T-Bomb: How to duck a heart-attack

Truth Bomb Tuesday: If you’re not doing this, you’re either an amateur or destined for a heart-attack.

Okay, this is a bit of an advanced productivity technique.

And by that I mean this is something for people who are already pushing themselves pretty hard. It’s for people who have made that commitment to get the most out of their days and out of their years.

And it’s also a trick for avoiding burn out.

Now, essentially what I want to say here is that if you want to be performing well you need to be resting well.

And when I say that I mean that your rest practices have to be central to your productivity practices.

Most people leave them as an afterthought. They think, “Oh I’ll just go hard for awhile, and then figure out how to rest later when I really need it.”

The trouble is that we end up like frogs in boiling water. (I really wish there was a better metaphor for this idea, but I’m not aware of one.) And by that I mean, the pressure can build up slowly in our system for remarkably long time.

We are remarkably resilient to stress, until all of a sudden, we are not.

And so by the time you need your rest practices, your body is already in total collapse, and for most people, it’s already too late.

And what happens when your body goes into total collapse?

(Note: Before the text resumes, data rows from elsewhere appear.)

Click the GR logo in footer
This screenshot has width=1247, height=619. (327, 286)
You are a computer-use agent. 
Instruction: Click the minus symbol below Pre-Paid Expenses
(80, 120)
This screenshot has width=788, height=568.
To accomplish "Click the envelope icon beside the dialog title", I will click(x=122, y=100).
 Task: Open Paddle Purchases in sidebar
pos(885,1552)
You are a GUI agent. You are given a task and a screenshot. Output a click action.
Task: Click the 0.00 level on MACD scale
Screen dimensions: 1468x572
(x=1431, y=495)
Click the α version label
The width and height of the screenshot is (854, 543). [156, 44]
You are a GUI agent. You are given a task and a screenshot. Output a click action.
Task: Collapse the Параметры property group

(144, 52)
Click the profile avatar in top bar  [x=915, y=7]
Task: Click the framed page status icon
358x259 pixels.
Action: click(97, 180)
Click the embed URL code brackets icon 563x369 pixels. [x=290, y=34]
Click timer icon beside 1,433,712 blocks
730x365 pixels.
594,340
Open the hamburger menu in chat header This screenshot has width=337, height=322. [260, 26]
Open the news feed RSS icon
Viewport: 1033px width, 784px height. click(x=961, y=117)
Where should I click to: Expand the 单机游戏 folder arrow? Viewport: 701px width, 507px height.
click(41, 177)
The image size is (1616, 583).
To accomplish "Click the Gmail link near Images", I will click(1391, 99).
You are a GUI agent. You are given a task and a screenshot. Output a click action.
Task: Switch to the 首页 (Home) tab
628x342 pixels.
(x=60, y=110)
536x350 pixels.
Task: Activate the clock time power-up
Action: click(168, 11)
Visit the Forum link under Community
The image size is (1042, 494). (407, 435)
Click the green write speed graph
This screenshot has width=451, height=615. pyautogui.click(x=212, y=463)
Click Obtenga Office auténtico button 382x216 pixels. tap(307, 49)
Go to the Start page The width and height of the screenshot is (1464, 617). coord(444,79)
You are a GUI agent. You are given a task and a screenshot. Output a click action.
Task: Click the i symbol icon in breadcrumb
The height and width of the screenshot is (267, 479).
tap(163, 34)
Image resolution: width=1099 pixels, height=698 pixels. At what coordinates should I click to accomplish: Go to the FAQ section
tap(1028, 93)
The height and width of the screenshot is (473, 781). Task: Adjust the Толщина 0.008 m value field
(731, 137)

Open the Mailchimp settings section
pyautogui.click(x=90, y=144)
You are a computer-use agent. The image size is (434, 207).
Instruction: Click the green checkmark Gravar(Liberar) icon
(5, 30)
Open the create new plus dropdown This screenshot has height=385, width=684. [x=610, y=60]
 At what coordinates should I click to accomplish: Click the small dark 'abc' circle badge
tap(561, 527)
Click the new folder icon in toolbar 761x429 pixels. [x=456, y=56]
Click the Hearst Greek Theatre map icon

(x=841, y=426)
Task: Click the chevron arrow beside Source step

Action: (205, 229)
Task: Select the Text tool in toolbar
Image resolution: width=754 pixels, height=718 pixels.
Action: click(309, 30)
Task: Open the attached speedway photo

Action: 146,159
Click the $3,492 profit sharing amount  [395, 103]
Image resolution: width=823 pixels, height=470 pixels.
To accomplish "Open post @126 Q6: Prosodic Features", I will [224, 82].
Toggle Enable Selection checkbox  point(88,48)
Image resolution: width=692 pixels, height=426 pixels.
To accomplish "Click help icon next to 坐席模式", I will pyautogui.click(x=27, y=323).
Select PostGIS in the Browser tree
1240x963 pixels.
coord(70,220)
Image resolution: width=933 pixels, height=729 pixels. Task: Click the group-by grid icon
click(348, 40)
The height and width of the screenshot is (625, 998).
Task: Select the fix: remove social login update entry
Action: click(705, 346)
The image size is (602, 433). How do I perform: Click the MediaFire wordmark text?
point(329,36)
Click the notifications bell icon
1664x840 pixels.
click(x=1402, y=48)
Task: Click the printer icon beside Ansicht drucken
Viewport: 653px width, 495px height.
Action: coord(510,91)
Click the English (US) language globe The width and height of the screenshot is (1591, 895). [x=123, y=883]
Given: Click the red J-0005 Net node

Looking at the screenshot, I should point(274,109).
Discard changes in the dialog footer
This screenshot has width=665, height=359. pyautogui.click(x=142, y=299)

Well the physical damage associated with stress is well documented. But obviously your productivity levels go through the floor as well.

So that’s what I mean when I say that your rest practices have to be central to your productivity practices.

I think it’s actually useful to think of your productivity like a muscle. And like any muscle, if you want to get the most out of it, then you need to give it an opportunity to rest and recover.

And the best place to give your productivity muscle a chance to rest and recover, is on the go.

I think we should actually be finding five or six moments every day to let our productivity muscle fully relax.

Yep. Seriously.

And I mean fully relax here. I don’t mean some half-baked attempts at relaxation like looking at Facebook or something. I mean something like meditation, where your intention is fully given to relaxation, and your agenda is nothing but to temporarily power down your mind and body.

So as I said I think, we should be doing this five or six times a day. Now if you’re like most people you probably think that you’ll just power on through your day and then batch all of your relaxation at night.

(But if we’re honest how many people actually get around to relaxing properly at night anyway?)

And you might be thinking that five or six meditation sessions a day is extreme… and, well, it is. As I said, this is an advanced productivity technique. It’s for people who really want to take their productivity to the next level.

If you want to sustain superhuman productivity through your day – making sure you’re not getting distracted by the 10 o’clock temptations, wilting with a food coma after lunch, or fading away in the afternoon – then you need to be resting regularly and well.

And it doesn’t have to be a huge deal. You don’t have to get out there and fully rake the Zen garden.

Five or 10 minutes should do it. And the more you do it, the better at rest you become, and the less time you need to drop into that fully relaxed space.

So have a think about this. If you are exploring practices that can improve your productivity, then your relaxation practices need to be part of the picture as well.

And as an added bonus, you can probably dodge a heart attack while you’re at it.